Many teams that did write their own code did not bring a copy with them so their program was lost when the new master code was loaded. Now obviously for the purposes of a scrimmage and to benefit the majority of brand new teams that did not even know what a competition template was, I obviously went ABCD. (That’s short for above and beyond the call of duty for those wondering). But during a competition, I can pretty much vouch for most inspectors and say that their roles will be limited to purely pass/fail with regards to robot code.

My take is that a pre-competition scrimmage is invaluable to teams if inspections are done comparable to that performed at the competition. When we have our pre-competition scrimmage in February, we plan to perform inspections just like those teams will encounter at the competition. They will get a copy of the inspection check list with things to correct. We did this last year and it worked very well, although there were still one or two teams that did not correct the deficiencies and were gigged by the inspectors at the competition.

Finally, I agree that the default code in all 3 FTC acceptable programming languages would be a great benefit if available to embed in the competition template. Even an abbreviated version could prove to be a time saver to those teams that just want to plug and go. The EasyC version would probably be the most utilized.

I agree, but in the case of FTC, teams are required to purchase the programming kit as opposed to FRC where it the “programming kit” is nothing more than a compiler and a standard serial cable. In both competitions there are requirements on the firmware that needs to be on the controller as well as the libraries/templates used by the software. The difference is that with FTC default code is already on the controller, so there is no need for a team using the defaults to purchase the programming kit. FRC controllers come without code, so downloads are required, and a standard interface is used.

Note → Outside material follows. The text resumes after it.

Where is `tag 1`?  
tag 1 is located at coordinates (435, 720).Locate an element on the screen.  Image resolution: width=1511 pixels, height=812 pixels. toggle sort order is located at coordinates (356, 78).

rswmay - My experiences definitely sound similar to yours. I have been saying that had my (and the other software inspector) not been involved in FRC/FTC and were just random people off the street that the day would have turned out very differently.

If I’m not mistaken, the FRC robot controllers come equipped with a copy of the default code (same code available on IFI’s site). The percentage of teams who choose not to use the default code in FRC is probably much higher than FTC though.

Regarding re-entry into autonomous mode - low battery voltage can cause th e robot to re-enter autonomous mode.

  1. Motors pull enough current to reduce the voltage below that required to run the processor.
  2. Processor stops running
  3. Motors turn off
  4. Voltage goes up and processor reboots (into autonomous as if match were starting again)
  5. Cycle repeats

At the Virginia FTC Tournament our robots were initially failed at software inspection (we were ultimately allowed to compete, but only after a match was missed by one of our teams)
Our robots (teams 226 and 369) programmed with MPLAB were using the correct version of master code and software libraries for FTC competitions. The software had performed flawlessly on a regulation competition field at the Battlefield scrimmage two weeks earlier. After reviewing the documentation since returning home it is clear that our robots were being inspected according to the criteria specified on page 7 of “Appendix 2 – Programming Information” available from the FIRST web site. The information on page 7 applies only to robots programmed using EasyC. If you look at the table of contents; pages 3-7 apply to EasyC V 2, page 8 applies to EasyC Pro, and page 9 to MPLAB. The first repeat of the master code version, the message “Autonomous(20)”, the repeat of the master code version again, and the message “OperatorControl(254)” shown on page 7 are only displayed when running a robot programmed with EasyC. These were the messages which I was told were not correctly appearing when our robot was powered up. When using MPLAB these messages do not appear. In addition, Interrupt Jumper 6 must be INSTALLED to enable autonomous when using MPLAB. With EasyC installing Interrrupt Jumper 6 disables autonomous. The software inspection procedure needs to be fixed.